For the first time in human history, the monthly average concentration of carbon dioxide in the atmosphere has surpassed the threshold of 410 parts per million.
That's the finding of the Scripps CO2 Program, which tracks carbon dioxide measurements in the Earth's atmosphere every 10 minutes. That data is then plotted onto the Keeling Curve, a graph that illustrates the rise in carbon dioxide levels.
The information is based on continuous measurements taken at the Mauna Loa Observatory in Hawaii. The latest threshold was registered in April.
The latest record shows that "humans are overwhelming nature" according to Ralph Keeling, a geophysicist and the head of the Scripps CO2 Program.
"It's important to realize that we are headed towards pretty dangerous territory if we aren't already in it," says Keeling. "So something like 450-500 parts per billion places us in the danger zone. Things are changing already, so it's become a question of how hard will it be to cope with all these changes."
Moreover, the rate has accelerated decade by decade, he says.
"It's going up at about 2.5 parts per million per year. At that rate we will hit 450 in just 15 years. We're already in very unnatural territory with respect to carbon dioxide."
The unabated rise will have major consequences for people and organisms, says Keeling. Sea level rise, heat waves and rainfall patterns will all be impacted.

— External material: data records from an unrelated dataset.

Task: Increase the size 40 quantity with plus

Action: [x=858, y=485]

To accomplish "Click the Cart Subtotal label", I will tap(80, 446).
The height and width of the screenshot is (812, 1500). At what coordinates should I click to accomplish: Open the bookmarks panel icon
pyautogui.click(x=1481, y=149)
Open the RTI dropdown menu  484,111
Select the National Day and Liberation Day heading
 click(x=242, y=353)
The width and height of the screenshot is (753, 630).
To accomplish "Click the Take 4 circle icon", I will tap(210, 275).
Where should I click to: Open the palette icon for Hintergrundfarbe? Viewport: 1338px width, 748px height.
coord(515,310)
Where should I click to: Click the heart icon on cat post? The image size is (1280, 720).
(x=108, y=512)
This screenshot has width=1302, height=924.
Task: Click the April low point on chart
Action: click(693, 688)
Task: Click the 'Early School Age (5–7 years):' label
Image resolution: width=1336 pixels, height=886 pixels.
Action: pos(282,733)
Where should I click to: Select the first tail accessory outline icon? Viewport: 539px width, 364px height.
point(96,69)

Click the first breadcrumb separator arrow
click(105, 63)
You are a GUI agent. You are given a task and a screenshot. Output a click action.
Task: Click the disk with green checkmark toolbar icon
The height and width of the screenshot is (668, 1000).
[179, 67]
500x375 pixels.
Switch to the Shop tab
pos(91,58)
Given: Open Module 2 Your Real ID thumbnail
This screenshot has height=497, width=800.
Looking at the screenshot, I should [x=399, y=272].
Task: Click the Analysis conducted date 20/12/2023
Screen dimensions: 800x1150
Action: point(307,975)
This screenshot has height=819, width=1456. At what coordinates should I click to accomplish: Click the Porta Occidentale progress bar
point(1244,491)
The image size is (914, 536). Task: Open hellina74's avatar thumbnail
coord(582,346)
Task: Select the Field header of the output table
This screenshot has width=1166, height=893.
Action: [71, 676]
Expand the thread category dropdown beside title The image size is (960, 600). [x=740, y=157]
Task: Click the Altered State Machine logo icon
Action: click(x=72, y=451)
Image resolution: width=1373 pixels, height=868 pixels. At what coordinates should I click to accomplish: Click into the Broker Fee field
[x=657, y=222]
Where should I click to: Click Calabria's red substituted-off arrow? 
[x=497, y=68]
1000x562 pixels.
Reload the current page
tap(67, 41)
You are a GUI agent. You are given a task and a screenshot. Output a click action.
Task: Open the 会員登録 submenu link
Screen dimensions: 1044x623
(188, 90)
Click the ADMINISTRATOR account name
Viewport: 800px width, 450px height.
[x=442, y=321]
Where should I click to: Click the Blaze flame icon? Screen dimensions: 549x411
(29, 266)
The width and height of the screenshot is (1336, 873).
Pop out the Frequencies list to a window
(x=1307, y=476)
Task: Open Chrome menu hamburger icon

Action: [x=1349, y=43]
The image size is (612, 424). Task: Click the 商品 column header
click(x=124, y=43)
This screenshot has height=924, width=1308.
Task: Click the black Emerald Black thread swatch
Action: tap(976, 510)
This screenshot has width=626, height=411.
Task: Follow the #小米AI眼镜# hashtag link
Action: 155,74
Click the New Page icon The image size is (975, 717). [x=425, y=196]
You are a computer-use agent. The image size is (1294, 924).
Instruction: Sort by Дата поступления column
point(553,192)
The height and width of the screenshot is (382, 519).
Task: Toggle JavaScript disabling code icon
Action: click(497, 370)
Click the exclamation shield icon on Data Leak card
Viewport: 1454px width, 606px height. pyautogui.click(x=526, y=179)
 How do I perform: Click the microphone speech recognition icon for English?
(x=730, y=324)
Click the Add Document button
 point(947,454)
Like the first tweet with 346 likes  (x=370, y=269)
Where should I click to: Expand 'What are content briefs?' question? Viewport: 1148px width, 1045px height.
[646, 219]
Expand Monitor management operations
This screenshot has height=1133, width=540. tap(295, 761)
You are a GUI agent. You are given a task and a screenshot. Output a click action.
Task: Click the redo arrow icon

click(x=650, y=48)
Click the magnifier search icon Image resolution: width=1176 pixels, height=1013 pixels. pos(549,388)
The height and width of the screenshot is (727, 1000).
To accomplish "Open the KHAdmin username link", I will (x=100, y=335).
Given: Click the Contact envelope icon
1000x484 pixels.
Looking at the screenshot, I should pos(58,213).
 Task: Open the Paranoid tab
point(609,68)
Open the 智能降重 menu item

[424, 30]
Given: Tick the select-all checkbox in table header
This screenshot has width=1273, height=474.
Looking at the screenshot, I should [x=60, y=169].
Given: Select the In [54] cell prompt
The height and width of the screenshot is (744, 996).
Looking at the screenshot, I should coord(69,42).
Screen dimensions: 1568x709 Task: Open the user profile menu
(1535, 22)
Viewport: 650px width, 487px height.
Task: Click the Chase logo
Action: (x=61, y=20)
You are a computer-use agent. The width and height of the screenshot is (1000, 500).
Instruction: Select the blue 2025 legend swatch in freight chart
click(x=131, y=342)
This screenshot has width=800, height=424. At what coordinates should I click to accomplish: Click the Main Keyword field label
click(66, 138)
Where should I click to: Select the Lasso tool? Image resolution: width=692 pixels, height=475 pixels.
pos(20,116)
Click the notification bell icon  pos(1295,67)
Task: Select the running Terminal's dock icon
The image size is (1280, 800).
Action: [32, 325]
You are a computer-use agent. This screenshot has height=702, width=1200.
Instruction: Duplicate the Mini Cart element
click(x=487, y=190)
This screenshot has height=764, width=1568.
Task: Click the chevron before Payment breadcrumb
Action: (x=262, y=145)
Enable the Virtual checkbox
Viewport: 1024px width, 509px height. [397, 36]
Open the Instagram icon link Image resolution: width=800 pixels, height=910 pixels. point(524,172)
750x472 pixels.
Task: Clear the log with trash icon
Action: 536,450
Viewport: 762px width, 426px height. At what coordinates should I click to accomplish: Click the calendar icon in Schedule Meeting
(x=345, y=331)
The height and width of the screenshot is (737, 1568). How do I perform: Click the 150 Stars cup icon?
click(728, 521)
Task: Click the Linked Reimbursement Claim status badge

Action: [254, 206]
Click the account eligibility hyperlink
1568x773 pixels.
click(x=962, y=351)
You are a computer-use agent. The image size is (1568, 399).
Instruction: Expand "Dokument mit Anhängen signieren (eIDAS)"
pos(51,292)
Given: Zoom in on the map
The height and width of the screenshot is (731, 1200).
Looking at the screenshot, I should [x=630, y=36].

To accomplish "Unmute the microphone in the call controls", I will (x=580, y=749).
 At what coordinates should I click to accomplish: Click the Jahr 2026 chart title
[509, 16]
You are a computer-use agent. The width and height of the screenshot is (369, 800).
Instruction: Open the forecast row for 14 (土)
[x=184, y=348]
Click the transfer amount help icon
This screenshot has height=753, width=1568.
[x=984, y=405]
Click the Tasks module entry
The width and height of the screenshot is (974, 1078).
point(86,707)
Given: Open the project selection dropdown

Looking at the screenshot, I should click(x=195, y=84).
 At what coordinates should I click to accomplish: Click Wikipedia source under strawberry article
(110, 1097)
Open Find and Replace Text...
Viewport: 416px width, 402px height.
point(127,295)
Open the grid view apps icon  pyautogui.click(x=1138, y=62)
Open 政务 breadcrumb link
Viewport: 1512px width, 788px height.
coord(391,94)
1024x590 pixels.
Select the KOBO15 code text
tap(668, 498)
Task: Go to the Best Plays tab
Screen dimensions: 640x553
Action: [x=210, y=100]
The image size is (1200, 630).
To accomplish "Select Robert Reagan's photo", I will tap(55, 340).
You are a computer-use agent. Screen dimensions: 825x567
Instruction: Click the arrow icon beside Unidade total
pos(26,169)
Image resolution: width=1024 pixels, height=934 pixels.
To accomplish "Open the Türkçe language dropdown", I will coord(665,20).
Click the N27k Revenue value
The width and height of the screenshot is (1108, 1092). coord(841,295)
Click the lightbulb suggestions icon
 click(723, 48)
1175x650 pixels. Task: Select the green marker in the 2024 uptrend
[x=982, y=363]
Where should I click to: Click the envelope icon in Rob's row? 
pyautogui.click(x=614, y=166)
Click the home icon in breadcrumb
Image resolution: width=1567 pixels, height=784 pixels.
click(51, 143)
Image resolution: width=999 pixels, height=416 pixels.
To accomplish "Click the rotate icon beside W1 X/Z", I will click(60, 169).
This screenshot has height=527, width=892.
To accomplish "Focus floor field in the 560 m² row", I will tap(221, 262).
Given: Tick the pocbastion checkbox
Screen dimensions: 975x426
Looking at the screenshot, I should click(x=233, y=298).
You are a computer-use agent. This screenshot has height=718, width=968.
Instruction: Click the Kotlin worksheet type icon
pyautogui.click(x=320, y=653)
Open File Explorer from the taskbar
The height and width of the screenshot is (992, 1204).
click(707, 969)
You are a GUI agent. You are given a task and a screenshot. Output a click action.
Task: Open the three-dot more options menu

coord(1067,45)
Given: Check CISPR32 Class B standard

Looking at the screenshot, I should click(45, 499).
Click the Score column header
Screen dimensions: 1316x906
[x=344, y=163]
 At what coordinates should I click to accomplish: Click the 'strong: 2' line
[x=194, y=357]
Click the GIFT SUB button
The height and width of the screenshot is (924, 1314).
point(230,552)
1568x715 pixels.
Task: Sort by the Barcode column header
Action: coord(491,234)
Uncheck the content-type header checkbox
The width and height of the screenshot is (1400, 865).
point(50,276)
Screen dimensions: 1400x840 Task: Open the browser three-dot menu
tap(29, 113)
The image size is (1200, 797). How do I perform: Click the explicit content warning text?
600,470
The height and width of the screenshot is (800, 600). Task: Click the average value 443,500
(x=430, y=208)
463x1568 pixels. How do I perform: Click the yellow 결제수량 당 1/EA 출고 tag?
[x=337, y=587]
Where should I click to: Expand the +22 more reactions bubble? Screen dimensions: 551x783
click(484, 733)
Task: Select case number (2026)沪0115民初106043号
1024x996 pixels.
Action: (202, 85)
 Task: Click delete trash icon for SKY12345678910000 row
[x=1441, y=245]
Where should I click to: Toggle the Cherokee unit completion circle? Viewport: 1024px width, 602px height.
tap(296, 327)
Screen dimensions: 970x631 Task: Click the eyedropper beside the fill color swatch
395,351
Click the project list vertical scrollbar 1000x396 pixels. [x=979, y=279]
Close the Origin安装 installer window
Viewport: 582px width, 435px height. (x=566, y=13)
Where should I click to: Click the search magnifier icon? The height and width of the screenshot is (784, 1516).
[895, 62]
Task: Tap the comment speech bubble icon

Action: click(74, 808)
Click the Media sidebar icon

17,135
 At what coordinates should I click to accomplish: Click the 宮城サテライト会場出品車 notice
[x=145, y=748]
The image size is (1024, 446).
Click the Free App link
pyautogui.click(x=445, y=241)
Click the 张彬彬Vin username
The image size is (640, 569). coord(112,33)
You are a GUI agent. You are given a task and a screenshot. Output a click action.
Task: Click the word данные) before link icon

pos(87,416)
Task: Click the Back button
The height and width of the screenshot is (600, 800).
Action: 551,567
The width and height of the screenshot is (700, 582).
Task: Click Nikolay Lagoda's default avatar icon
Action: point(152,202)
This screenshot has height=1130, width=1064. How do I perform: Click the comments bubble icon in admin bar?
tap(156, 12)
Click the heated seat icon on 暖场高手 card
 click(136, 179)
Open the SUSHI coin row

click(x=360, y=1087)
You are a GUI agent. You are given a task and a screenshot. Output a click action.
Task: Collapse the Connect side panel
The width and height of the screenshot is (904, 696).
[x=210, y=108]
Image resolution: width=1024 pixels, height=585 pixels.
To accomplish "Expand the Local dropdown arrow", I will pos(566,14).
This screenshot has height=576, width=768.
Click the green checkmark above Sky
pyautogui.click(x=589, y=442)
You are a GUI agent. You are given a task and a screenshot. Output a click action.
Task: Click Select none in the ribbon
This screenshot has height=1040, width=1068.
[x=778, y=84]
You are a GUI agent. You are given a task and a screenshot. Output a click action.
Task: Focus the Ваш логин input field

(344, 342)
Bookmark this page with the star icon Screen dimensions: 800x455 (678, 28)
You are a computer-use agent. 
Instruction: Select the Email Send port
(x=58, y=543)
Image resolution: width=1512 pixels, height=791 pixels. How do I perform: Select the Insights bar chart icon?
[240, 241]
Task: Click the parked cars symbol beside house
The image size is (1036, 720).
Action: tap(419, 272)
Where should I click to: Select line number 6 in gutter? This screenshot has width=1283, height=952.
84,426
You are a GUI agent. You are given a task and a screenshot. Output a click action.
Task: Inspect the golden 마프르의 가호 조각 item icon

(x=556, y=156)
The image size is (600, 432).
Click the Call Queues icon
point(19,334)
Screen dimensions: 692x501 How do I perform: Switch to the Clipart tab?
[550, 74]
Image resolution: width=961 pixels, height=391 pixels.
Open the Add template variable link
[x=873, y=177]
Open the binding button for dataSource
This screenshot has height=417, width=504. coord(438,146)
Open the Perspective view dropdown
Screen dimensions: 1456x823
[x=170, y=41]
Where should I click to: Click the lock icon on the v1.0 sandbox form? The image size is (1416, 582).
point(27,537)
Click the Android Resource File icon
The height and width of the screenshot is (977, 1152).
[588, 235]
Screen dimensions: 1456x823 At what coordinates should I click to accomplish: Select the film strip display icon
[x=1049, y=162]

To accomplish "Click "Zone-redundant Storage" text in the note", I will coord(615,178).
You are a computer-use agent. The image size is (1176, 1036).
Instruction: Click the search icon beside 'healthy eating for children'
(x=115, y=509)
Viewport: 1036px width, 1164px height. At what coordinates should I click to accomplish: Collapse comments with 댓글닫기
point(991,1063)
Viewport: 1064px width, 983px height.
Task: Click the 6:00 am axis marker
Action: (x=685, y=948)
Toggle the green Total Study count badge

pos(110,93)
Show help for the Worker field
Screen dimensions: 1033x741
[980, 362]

"Species will go extinct and areas will be flooded. A lot will happen," he says.
The reason for the rapid rise in CO2 is almost entirely based on the burning of fossil fuels, according to Keeling.
One Keeling graph that tracks the rise of CO2 going back 10,000 years shows a sudden uptick around the 18th century, when global industrialization was underway.
"From 1700 to the present , you see the curve start to rise. Around that period, people relied on coal and the world was industrializing."
Keeling says the fight to save the planet will rest mainly on the growth of renewables.
"The curve symbolizes humanity's waste dump," says Keeling. "I'm hopeful in the next 10 years or so, it begins to bend over and it becomes the curve of hope, not danger. We haven't reached that point yet."